For weight_matchers I have a macro that takes any primitive number. It needs to clamp floats to 0.0 .. 1.0 and integers to MIN .. MAX. These are values the compiler knows in context. But I can’t seem to express that.
All I have is a value of the inferred type. Sadly I can’t x.MIN, x::MIN, or <type_of(x)>::MIN.
Edit: To make this harder, it’s a feature of this crate to be able to do everything in const . Additionally I would not want to impl any trait for all primitive types, because floats currently have unstable sizes, and integers might get arbitrary bit sizes.
As per the companion question given only a value, I can distinguish floats and integers.
whatever you are trying to do, I feel like you are emulating what you did in a different language, but not the rust way.
it's uncommon in rust to "inspect" the type of a variable and dispatch to different code based on the type, like what you did.
instead of "inspection" or "reflection", polymorphism is usually achieved through a trait, which can either be statically dispatched, or dynamically dispatched, depending on the use case.
for example, instead of this:
// not
if is_i32(x) {
let y: i32 = clamp_int(x);
// more signed integer calculation
} else if is_u32(x) {
let y: u32 = clamp_int(x);
// more unsigned calcuation
} else if is_f64(x) {
let y: f64 = clamp_floatingpoint(x);
// more floating point calculation
} else if ... {
}
it's better to use a proper abstraction like this:
trait SomeCalculation {
fn calc(self) -> Self;
}
impl SomeCalculation for i32 {
fn calc(self) -> i32 {
let y = self.clamp(MIN, MAX);
// more signed integer calculation
todo!()
}
}
impl SomeCalculation for u32 {
fn calc(self) -> u32 {
todo!()
}
}
impl SomeCalculation for f64 {
fn calc(self) -> f64 {
todo!()
}
}
//...
// can use method call syntax like this:
let x = 42i32.calc();
let y = 0.5f64.calc();
// or associated function call like this:
let x = SomeCalculation(42i32);
let y = SomeCalculation(0.5f64);
Obviously. At the same time, so sad that an info that the compiler has is so unreachable!

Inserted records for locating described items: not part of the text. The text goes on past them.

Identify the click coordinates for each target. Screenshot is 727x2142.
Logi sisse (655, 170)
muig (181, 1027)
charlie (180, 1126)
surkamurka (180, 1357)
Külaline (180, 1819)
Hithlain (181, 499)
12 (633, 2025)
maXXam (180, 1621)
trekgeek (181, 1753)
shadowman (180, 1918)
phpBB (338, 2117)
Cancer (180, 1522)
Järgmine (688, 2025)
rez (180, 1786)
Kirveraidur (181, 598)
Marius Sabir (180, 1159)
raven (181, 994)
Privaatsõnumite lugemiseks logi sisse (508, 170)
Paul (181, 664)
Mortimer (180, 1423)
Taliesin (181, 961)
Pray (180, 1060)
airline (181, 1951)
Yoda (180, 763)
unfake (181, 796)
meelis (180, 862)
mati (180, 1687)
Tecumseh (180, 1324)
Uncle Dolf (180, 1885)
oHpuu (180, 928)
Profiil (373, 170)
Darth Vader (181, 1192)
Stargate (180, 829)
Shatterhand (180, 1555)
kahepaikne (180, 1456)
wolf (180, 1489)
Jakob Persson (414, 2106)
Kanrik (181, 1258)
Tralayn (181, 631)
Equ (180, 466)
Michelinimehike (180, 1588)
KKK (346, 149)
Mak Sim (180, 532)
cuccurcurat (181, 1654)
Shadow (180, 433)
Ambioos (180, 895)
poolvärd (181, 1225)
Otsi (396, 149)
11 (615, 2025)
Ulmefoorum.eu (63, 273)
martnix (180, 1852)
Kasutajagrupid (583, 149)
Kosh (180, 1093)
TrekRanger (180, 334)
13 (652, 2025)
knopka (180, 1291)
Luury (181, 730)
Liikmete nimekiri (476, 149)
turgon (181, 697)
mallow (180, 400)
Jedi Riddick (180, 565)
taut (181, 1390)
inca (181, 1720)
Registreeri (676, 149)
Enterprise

My mistake that I had failed to repeat that I need this in const. And at a time where new numeric types are being introduced unstably it is impossible to cover them all.
What I really needed was just the natural range of each primitive integral type, aka t::MIN..=t::MAX without having the type name. Since Rust hides that info from macro/inferred type/generic, I was only trying to find a workaround.
The day after publishing such a hack as weight_matchers 0.4.0, I stumbled across the solution: the very two constants I need are obtainable by other means. Casting too big floats to integers saturates to MIN and MAX. But I don’t know which type to cast to, and .into() is not available here. But what if inferred casting works? To my joy, it does: we can get the values like f32::NEG_INFINITY as _. This allows deriving the total range for all primitive integral types.